First, the EOIR really wants to cite
Iracheta, the one where the Fifth Circuit calls out the government for lying about a fake amendment to the Mexican Constitution? Really? More than anything else,
Iracheta is a precedent for the proposition that the DHS and EOIR have zero credibility in their statements about citizenship law.

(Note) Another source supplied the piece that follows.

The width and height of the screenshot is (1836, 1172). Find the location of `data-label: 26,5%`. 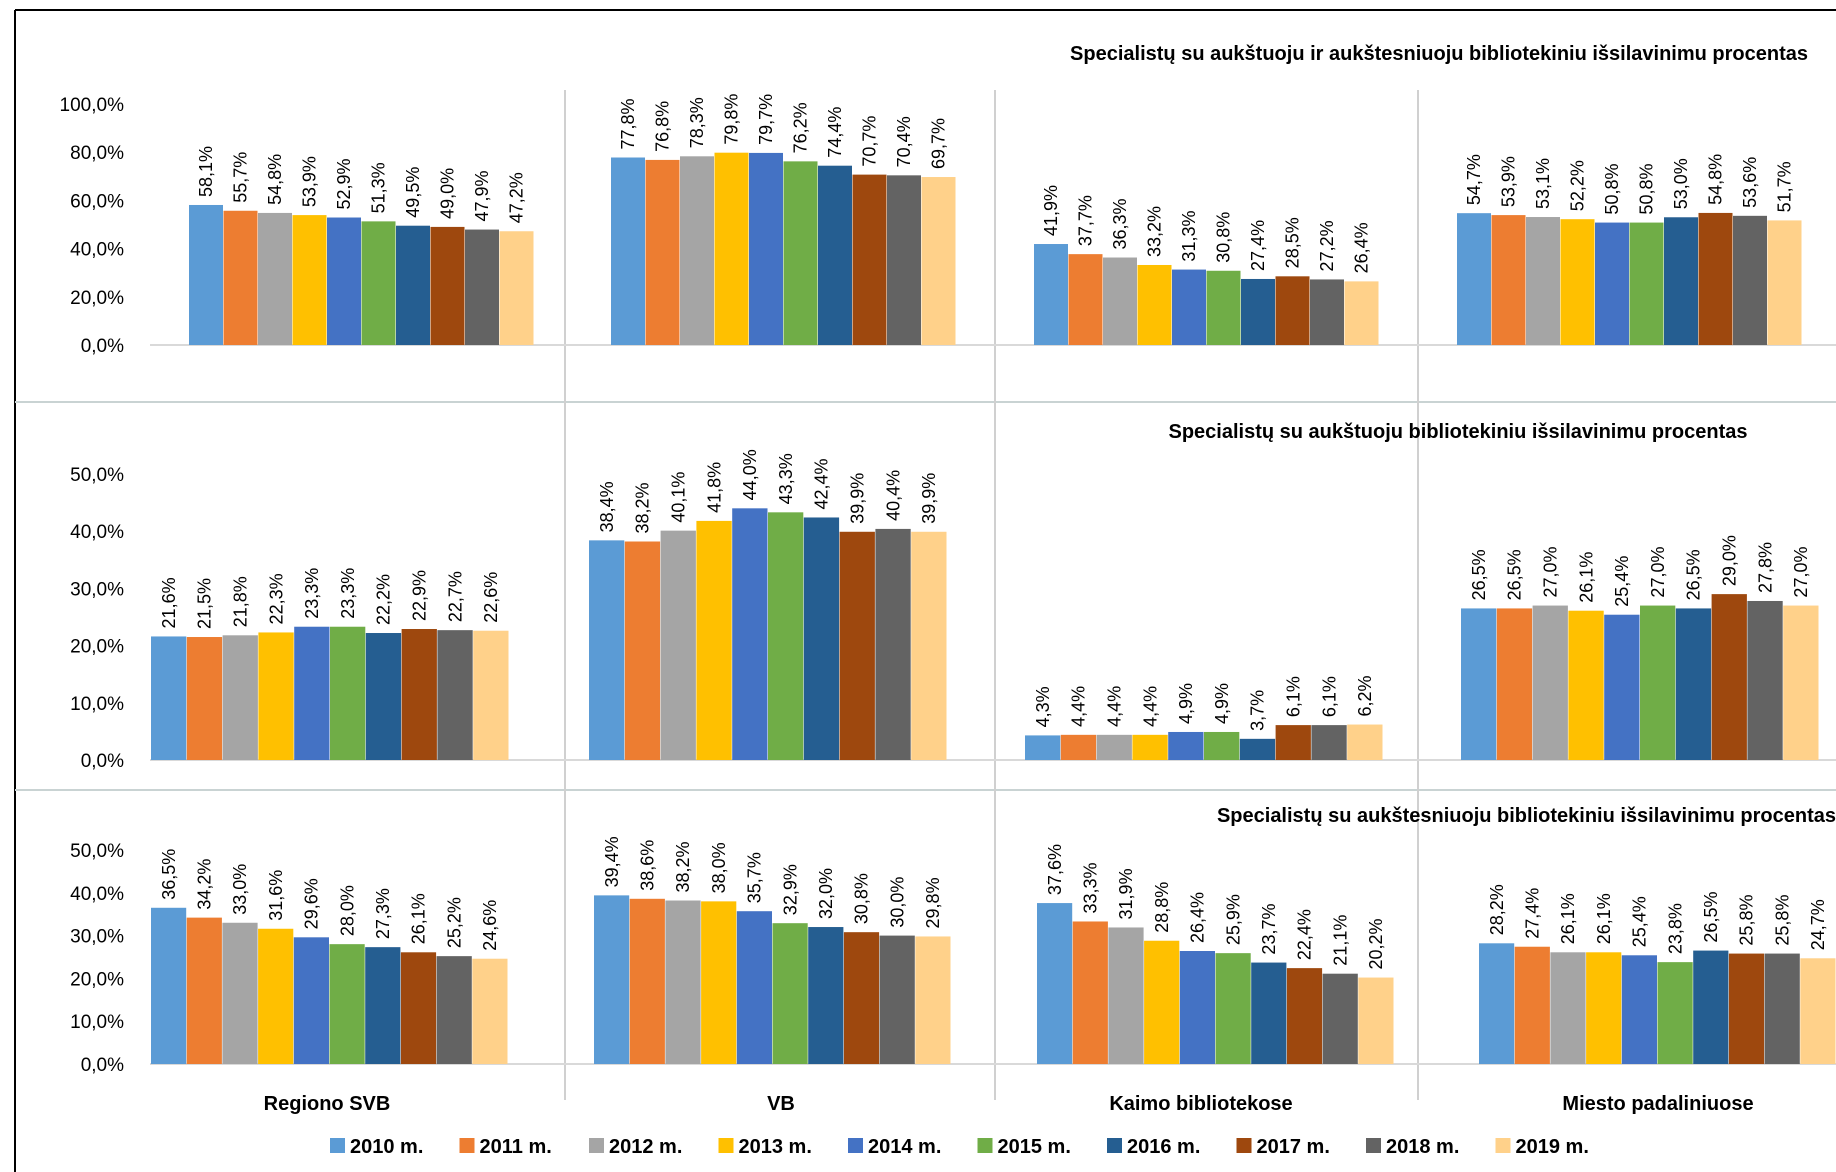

To the point, Congress has repeatedly enacted INA laws and amendments that are retroactive and also prospective changes to U.S. citizenship claims, the caveat being these advance a one-way ratchet opening the window to U.S. citizenship, including the portion of the 1952 law that was retroactive to children born on or after January 13, 1941. In short, Greenstein and Pauley have in front of them the plain text of exactly the sort of retroactive laws they claim do not exist.
The law in effect for designating citizenship is whatever law Congress in the time frame of dispute indicates as its citizenship law, including bills passed subsequent to one's birth and that make one a U.S. citizen based on a legal fiction of retroactivity.
Not only
8 USC 1409 (b),
which includes dates that retrospectively make citizens of those born out of wedlock
between 1941and 1952, but also
8 USC 1407,
8 USC 1406,
8 USC 1405,
8 USC 1404,
8 USC 1403, and
8 USC 1402 also provide U.S. citizenship retroactively (e.g., a June 22, 1952 law stating "All persons born in Puerto Rico on or after January 13, 1941, and
subject to the jurisdiction of the United States, are citizens of the
United States at birth").
Matter of Rodriguez-Tejedor, 23 1&N Dec. 153, 163 (BIA 2001) references the 2000 Child Citizenship Act, and the federal regulations implementing it, which specify dates of eligibility that exclude the respondent, a clear difference with the 1986 Amendment on which Martinez is basing his legal challenge.
Pauley's citation of
United States v. Cervantes-Nava is a case challenging the longer lengths of time required for residence in conferring U.S. citizenship to those born in foreign countries to those who are children of married parents. It notes that the relevant statute is the one in place at the time of birth and ignores the plain text of statutes retroactively affording citizenship to those born decades earlier.
Relevant Portions of Statutes
(October 14, 1940, Public. No. 853)
66 Stat. 238
Public Law 99-653(Nov. 14, 1986)
The 1986 changes to the INA were further revised by a 1988 Act to "make technical corrections in immigration related laws.